Check out my DA page! Point! Laugh!
http://hde2009.deviantart.com/

TordelBack

#4917
The time has come, the Walrus said, to talk of many things:
Of shoes, and ships, and sealing-wax, and motherdrokking banks.

So we're behind in our mortgage, yeah yeah sing me that old number, and we've been begging thm for some sort of interest-only deal while we find our feet, but there's a queue and they're considering our appeal, and they'll get back to us, and all the while the arrears and the charges grow, and then out of the blue, instead of giving us an answer, the bank send this thug-in-a-suit debt collector from a collections agency guy round, all unannounced like. 

To my house.

So I say, how do I know this guy is a real guy, seeing as the bank has spent a lot of its time and my money telling me !beware! it will never contact me unsolicited, or through a third party, and this here is both.  All he has is an unaddressed, unsigned, generic lump of boilerplate on some laser-printed letterhead telling me he is who he says he is.  You might say I'm being disingenuous here, and you might be right, but I've had a lot of dealings with collections from both side, and I know they/we thrive on attention, and this the first peep out the Bank in months and it's not even them so feck it.

So I ignore the guy and write to the Asst Manager who has previously been our mortgage person but seems to be ignoring me now, to ask is this guy a guy and what happened man you used to be cool?  Nothing.  So the guy comes back, and I write again.  Nothing.  So I call my branch, and no-one that will answer a phone has ever heard of their Asst Manager, who apparently left at some point over the last few months.  So I explain my situation, and ask who I should speak to now, so they give me a name, but she isn't in, so I write to her.  And nothing.  And the guy comes back, and I write again, and nothing.

Then, halleluljah!  The fifth trumpet sounds! And lo, a letter from the bank arrives!  They do exist!  They do remember me!

And I crack the wax and hold my breath, and.

It's a form letter telling me how much more I now owe every month, because they've increased the variable rate even as the ECB rate has been reduced.

"Oh oysters," said the Carpenter, "You've had a pleasant run!"
"Shall we be trotting home again?", but answer came there none.
And this was hardly odd, because they'd eaten every one.

Ah I feel better with that off my chest.

TL;DR: WANKERS, ombudsman, bah!

Banners

We had nasty threatening letters from nPower and their bailiffs which were terrifying enough, but I can't imagine how scary it must have been to have had a debt collector at your door.

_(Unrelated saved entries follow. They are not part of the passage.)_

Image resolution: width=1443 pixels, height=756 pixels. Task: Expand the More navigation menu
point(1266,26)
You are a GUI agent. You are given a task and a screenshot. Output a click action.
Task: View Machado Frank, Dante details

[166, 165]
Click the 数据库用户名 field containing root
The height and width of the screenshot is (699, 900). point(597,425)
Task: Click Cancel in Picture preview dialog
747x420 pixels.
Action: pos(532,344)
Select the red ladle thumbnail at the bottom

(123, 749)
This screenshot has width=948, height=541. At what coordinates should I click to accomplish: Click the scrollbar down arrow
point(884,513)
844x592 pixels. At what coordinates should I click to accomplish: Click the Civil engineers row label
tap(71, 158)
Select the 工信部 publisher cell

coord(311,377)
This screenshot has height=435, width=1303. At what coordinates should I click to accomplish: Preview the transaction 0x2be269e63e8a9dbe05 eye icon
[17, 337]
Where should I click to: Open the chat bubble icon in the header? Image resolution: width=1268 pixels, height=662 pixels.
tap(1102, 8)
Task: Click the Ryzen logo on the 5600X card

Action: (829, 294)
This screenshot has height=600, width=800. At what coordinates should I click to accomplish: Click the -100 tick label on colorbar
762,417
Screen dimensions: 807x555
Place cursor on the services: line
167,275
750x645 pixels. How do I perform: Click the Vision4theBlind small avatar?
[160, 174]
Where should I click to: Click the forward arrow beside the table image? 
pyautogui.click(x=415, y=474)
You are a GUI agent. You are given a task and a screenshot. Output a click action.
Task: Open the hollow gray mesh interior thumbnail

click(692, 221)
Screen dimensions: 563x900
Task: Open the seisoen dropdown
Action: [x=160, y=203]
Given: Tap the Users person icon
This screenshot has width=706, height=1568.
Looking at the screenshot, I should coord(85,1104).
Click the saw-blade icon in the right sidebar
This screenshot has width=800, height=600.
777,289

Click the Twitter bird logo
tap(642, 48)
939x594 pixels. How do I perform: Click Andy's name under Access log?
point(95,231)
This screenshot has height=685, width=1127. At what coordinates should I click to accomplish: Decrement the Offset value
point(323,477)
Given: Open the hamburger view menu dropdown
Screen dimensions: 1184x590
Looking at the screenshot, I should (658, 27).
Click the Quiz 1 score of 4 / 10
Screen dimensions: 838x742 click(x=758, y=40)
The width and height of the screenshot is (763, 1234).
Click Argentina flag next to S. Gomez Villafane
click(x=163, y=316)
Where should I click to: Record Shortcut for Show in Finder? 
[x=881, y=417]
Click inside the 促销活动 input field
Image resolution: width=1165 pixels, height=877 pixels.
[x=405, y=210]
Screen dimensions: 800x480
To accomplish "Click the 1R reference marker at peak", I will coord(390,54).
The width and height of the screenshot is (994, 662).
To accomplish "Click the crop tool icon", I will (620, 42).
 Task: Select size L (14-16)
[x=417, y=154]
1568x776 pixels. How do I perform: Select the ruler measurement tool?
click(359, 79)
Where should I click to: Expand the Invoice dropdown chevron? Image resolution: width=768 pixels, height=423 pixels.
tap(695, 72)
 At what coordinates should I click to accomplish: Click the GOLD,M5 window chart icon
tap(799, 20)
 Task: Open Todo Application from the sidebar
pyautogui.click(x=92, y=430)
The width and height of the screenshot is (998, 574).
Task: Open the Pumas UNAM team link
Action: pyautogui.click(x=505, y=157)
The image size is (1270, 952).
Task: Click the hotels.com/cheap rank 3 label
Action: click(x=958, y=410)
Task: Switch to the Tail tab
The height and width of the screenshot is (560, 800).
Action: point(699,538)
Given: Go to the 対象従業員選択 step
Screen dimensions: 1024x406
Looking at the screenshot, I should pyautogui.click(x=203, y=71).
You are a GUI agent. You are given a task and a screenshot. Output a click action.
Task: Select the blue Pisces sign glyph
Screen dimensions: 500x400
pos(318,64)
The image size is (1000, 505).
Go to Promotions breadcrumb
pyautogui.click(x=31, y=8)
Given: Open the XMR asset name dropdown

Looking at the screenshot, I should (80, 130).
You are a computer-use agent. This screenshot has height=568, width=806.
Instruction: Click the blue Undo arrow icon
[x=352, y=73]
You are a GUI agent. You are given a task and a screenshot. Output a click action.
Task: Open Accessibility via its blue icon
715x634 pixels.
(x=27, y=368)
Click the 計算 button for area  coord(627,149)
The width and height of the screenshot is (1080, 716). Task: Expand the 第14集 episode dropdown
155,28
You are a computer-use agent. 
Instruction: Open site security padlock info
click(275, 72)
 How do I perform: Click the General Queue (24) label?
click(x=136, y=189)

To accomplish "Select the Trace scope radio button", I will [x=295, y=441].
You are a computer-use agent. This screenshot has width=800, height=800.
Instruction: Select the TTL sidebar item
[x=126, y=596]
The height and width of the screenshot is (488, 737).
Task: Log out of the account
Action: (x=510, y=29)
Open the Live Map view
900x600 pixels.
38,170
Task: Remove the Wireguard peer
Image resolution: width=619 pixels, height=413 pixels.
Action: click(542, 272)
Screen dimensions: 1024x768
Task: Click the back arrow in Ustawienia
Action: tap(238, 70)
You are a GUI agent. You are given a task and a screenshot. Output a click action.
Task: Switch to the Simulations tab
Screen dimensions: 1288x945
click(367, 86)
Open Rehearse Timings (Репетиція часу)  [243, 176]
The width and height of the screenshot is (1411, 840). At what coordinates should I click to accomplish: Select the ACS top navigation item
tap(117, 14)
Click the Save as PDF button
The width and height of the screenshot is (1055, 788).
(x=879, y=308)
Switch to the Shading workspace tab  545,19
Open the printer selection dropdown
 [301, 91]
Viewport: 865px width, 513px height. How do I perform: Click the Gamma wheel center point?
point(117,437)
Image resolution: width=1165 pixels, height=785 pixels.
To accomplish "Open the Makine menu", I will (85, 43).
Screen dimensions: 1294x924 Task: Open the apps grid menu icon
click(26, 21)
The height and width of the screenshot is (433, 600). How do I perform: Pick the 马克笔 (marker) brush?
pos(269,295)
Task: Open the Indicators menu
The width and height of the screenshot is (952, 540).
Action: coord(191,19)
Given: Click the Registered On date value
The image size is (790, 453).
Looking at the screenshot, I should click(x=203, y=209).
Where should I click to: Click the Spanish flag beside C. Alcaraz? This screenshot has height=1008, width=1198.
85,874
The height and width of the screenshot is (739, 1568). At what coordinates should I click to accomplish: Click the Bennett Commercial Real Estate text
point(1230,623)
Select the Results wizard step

You're one of the good guys, TB - I hope it all works out for your home and your family,

(As an aside, nPower recalculated and ended up applying £6.24 credit, so it was complete bollocks all along).

TordelBack

Ah, just venting my frustration really, which did the trick oh virtual confessors - I've dealt with sheriffs and bailiffs in the business world, so I'm not that bothered beyond the rudeness of it all.  It seems like almost unimaginable stupidity that a bailed-out bank could afford to commission a third party to go door-to-door seeking blood from a stone, but can't manage to notify us in advance, or tell us that our regular contact over several years has left the company, or answer ANY of their correspondence over a 5 month period.  No wonder they effectively went bust, any business that carried on that way would.